Hypertension is not only associated with cognitive impairment but also increases the risk of dementia. 13 However, the association between hypertension and cognitive impairment may be related to BP levels. Higher BP levels or elevated pulse pressure significantly increases the risk of cognitive impairment, 1416 while other studies show even lower BP levels with higher risk of cognitive impairment. 1719 Therefore, both high BP and low BP affect brain perfusion and cognitive function because of multiple pathophysiological pathways, including cerebral hypoperfusion-induced hypoxia/ischemia, increased β-amyloid accumulation in brain vessels, and vascular damage mediated by atherosclerosis and oxidative stress. 2024 It is also suggested that in patients who developed dementia, SBP showed a greater increase from midlife to late life and a greater decrease in late life, but DBP showed no significant changes. 25 Consistent with the most findings, our present study demonstrated that hypertension was associated with MCI and higher SBP levels contributed to the risk of MCI in the elderly population, and there was no association between DBP and MCI. Increasing evidence has suggested that antihypertensive agents have a decreased risk of dementia in individuals with hypertension; and antihypertensive treatments need to be carried out in early stage; however, BP control levels preventing the development of dementia are not inconclusive. According to our results, SBP levels should be controlled at approximately 130 mm Hg to prevent MCI.

Recently, several studies find that CHD is associated with cognitive decline, such as executive function, global cognition, and nonamnestic MCI, and promotes the risk of vascular cognitive impairment and VD. 2629 However, other studies have found no significant contribution of CHD to cognitive impairment. 3032 Therefore, the relation between CHD and MCI is still contradictory.
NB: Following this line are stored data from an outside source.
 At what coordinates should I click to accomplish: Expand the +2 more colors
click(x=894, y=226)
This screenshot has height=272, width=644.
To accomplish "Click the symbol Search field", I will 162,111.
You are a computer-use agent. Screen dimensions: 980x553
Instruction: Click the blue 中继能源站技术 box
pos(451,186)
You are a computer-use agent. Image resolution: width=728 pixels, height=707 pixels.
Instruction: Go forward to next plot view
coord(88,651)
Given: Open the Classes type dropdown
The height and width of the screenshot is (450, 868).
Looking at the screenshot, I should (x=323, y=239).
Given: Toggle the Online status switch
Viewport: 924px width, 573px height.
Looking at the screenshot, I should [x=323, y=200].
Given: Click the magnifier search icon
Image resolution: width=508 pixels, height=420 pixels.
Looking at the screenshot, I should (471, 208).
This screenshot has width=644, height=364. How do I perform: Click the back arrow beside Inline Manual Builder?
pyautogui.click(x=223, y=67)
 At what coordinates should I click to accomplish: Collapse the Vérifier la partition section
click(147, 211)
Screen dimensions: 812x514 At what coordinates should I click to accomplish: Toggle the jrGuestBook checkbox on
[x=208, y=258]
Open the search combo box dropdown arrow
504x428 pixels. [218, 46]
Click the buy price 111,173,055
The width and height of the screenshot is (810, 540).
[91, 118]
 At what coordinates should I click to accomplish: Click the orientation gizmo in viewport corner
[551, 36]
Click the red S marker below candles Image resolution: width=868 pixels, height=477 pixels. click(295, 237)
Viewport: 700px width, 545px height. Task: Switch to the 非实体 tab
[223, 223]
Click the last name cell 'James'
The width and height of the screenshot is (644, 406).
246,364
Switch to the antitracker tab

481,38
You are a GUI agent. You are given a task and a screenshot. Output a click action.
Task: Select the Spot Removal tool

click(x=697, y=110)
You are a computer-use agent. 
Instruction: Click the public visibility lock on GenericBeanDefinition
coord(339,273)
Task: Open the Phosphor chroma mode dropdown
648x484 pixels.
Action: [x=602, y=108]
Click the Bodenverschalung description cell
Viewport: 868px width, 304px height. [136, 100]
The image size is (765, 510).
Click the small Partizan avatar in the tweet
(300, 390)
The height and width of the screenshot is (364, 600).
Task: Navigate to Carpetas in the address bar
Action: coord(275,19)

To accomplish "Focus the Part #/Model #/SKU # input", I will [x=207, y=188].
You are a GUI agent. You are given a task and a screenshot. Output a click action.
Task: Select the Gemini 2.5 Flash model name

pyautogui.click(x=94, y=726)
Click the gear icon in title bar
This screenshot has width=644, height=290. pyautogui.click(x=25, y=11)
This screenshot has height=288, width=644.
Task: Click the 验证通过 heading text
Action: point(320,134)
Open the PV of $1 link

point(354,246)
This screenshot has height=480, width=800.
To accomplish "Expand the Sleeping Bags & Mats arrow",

The present study support that CHD is associated with MCI. The relationship between cognitive impairment and CHD can be explained by reduced cardiac pump function, 33 because lower scores for cognitive function are detected in patients with lower ejection fraction or reduced cardiac output. 34 Therefore, CHD-causing impaired cardiac function may give rise to cerebral hypoperfusion, subsequently lead to hypometabolism, cerebrovascular pathology, and brain atrophy, and eventually contributes to cognitive impairment. 3537

Cerebrovascular disease, especially stroke, increases the risk of both MCI and AD 32,38 via increase in β-amyloid production/accumulation and inflammation-associated hippocampal atrophy. 39,40 Cerebrovascular disease consists of multiple subtypes; variant CVD subtype shows different risk for MCI. For instance, a study shows that the annual prevalence of cognitive impairment is higher in small vessel occlusion than that in lacunar infarction (10% vs 2%), up to 5 years after stroke. 41 Another study finds no relationship between TIA and MCI; and stroke significantly increases the risk of MCI after adjustment for demographics. 32 However, onset time of TIA probably contributes to cognitive impairment. It is reported that patients with prestroke TIA <4 weeks had a higher risk of dementia than those with a prestroke TIA ≥4 weeks and without TIA. Moreover, the association between TIA and dementia depends on age, and there is no significance between TIA and dementia in patients aged more than 75 years. 42 In addition, the risk of cognitive impairment is also associated with low baseline cognition before CVD. 43 Our results show no significant correlation between CVD and MCI. This phenomenon is possibly explained by age. In all, 141 (23.6%) patients (≥80 years old) are enrolled in this study, which may affect our results. In addition, there are only 102 (17.09%) patients with CVD in this study and the limited sample size probably results statistic bias. Therefore, we need to enlarge the sample size of the study and follow-up this cohort in further work.

Our results also show that patients with vascular diseases have a higher risk of MCI than those without vascular diseases. However, combinations of vascular diseases including hypertension, CHD, and CVD do not reach a higher risk of MCI in this study. In other words, patients with 1 vascular disease had the same MCI risk as those with 2 or 3 vascular diseases. Although CVD is not independently associated with MCI in this study, this result suggests that the relationship between CVD and MCI is influenced by hypertension and CHD and demonstrates that hypertension and CHD are important risk factors for CVD-associated cognition.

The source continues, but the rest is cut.